| Data to use |
◇ ◇ ◇ ◇ ◇ ◇ ◇

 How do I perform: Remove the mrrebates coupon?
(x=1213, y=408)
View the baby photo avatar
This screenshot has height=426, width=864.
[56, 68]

◇ ◇ ◇ ◇ ◇ ◇ ◇

| Exercise directions |
Without leaving anything out, repeat every entry shown above.

| Reply to the task |
 How do I perform: Remove the mrrebates coupon?
(x=1213, y=408)
View the baby photo avatar
This screenshot has height=426, width=864.
[56, 68]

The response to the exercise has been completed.